:: Texto fornecido ::
════

Um dos discos que melhor definem o Iron Maiden e o gênero como um todo chega aos 40 anos firme, forte e atual

Por THIAGO CARDIM

Em 1982, quando um baixinho chamado Bruce Dickinson assumiu os vocais da banda britânica Iron Maiden, o grupo experimentou um verdadeiro salto de popularidade, lançando o disco que ajudou a catapultar seu nome para o estrelato: The Number of the Beast. Pouco a pouco, a Donzela de Ferro sairia dos guetos metálicos e, de uma banda de nicho, se tornaria uma banda de grandes estádios.

O disco seguinte, Piece of Mind (1983), os faria começar a experimentar este gostinho da fama, tornando-os headliners em performances cada vez maiores – pela primeira vez, os jovens cabeludos ingleses tiveram a chance de subir nos disputados palcos dos Estados Unidos.

O que ainda faltava? Será que eles conseguiriam seguir em frente nesta trajetória ascendente? Será que eles conseguiriam crescer ainda mais? Para ser grandes, gigantescos, monumentais, lendários, eles precisariam pensar muito maior do que vinham pensando até o momento. E foi o que fizeram. Foi aí que nasceu uma obra-prima. O nome era Powerslave.

Lançado em setembro de 1984, Powerslave já começava épico pela capa, na qual o artista Derek Riggs, ilustrador que foi parceiro da banda durante muitos anos, colocou o rosto de sua criação, o assustador mascote Eddie, na estátua da entrada de um imenso e suntuoso templo egípcio. Tamanha megalomania ajudaria a dar dimensão do que se podia esperar na sonoridade do álbum, um dos mais complexos da carreira da banda.

É fácil, claro, falar de sua ambição sonora ao mencionar os 13 minutos da faixa Rime of the Ancient Mariner, imensa suíte de inspiração progressiva, repleta de diferentes seções e passagens (que a transformam quase como que em uma música formada por diversas músicas) e que é uma adaptação do poema de Samuel Taylor Coleridge sobre um velho marinheiro. Só esta música, favorita dos fãs, já seria o bastante para definir Powerslave. Mas o álbum tinha ainda bem mais a oferecer.

════

:: Trechos de dados ::

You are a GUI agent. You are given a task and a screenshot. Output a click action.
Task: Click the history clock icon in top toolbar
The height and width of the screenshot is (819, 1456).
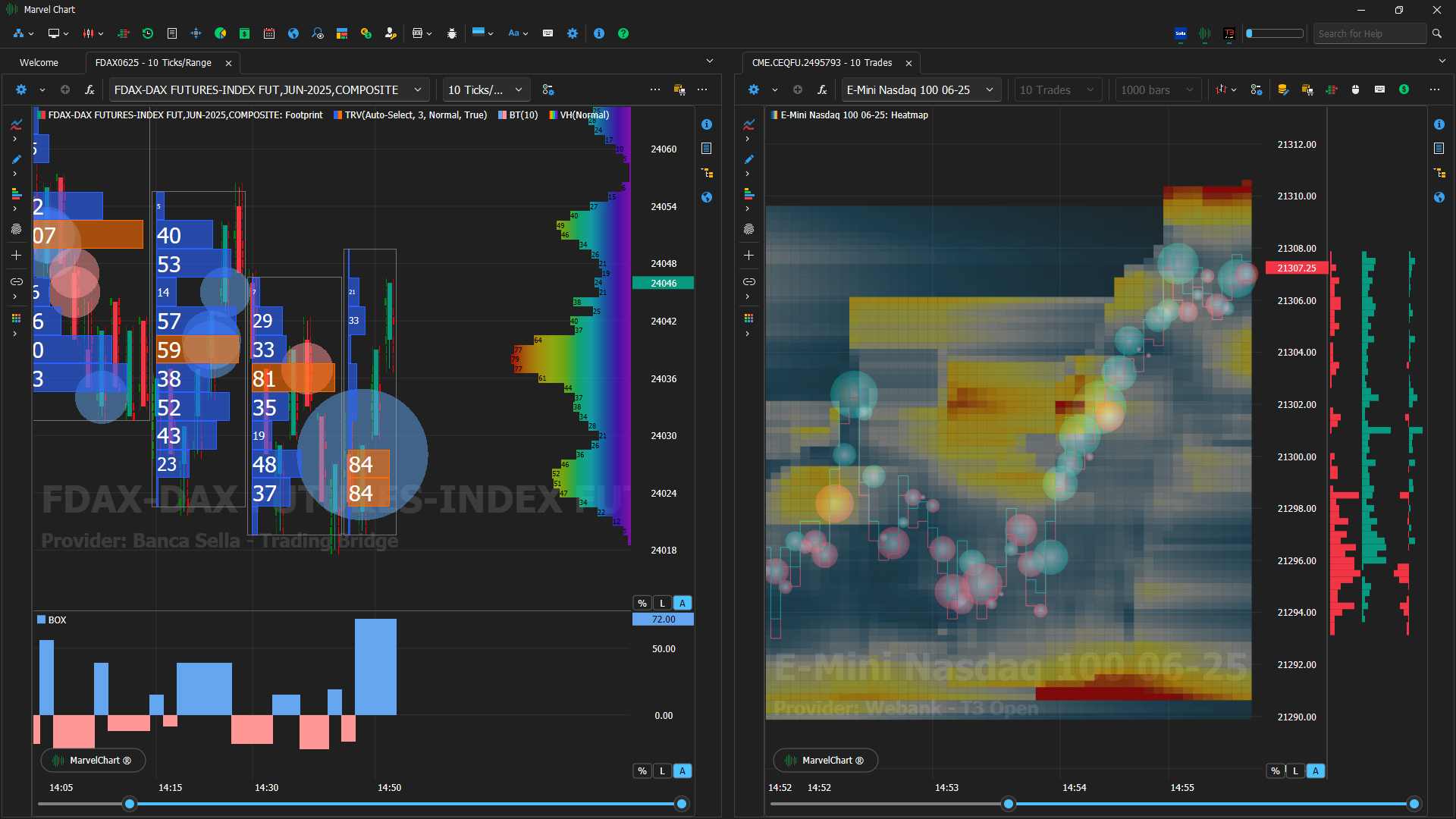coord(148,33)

════

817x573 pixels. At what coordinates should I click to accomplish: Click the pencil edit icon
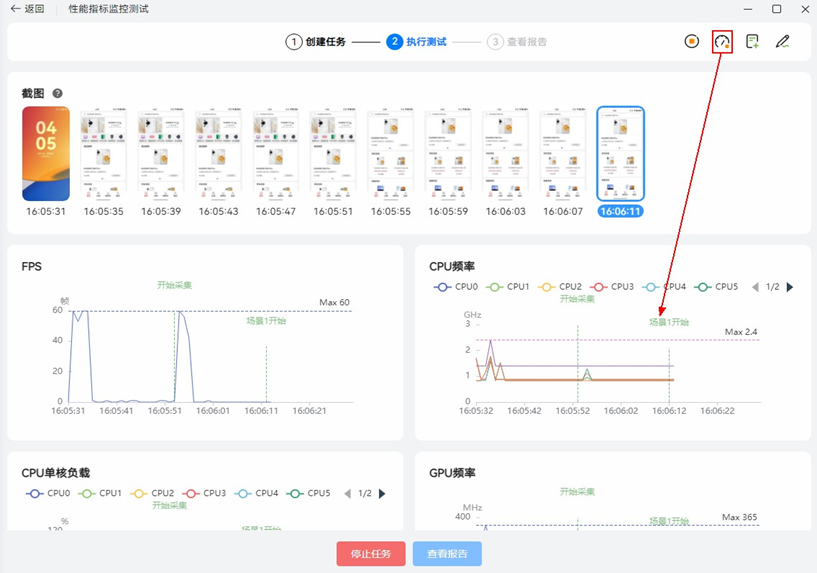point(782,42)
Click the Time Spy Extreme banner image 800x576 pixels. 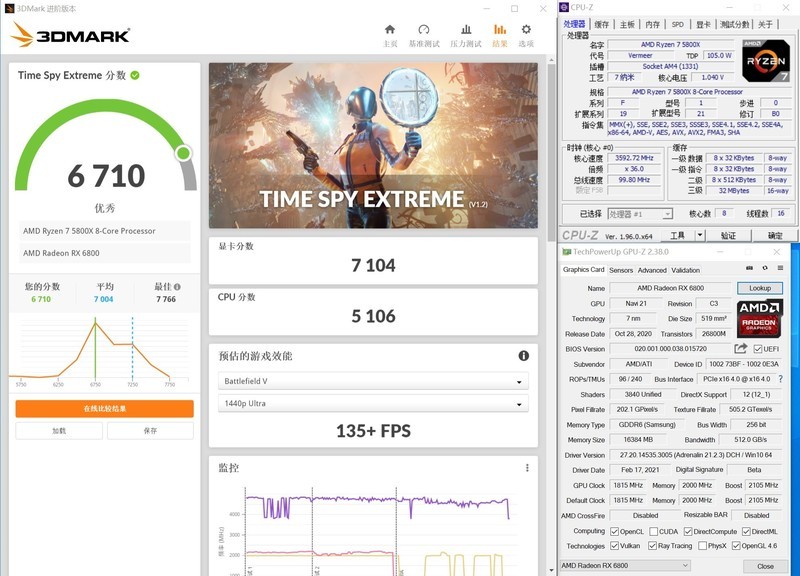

════

:: Descrição do problema ::
Responda às perguntas sobre o texto a respeito do disco Powerslave:
1. Em que ano Bruce Dickinson assumiu os vocais do Iron Maiden?
2. Qual artista criou a capa de Powerslave?
3. Quantos minutos dura a faixa Rime of the Ancient Mariner?
Responda com base somente no texto fornecido.

:: Tarefa concluída ::
1. Bruce Dickinson assumiu os vocais do Iron Maiden em 1982.
2. A capa de Powerslave foi criada por Derek Riggs.
3. A faixa Rime of the Ancient Mariner dura 13 minutos.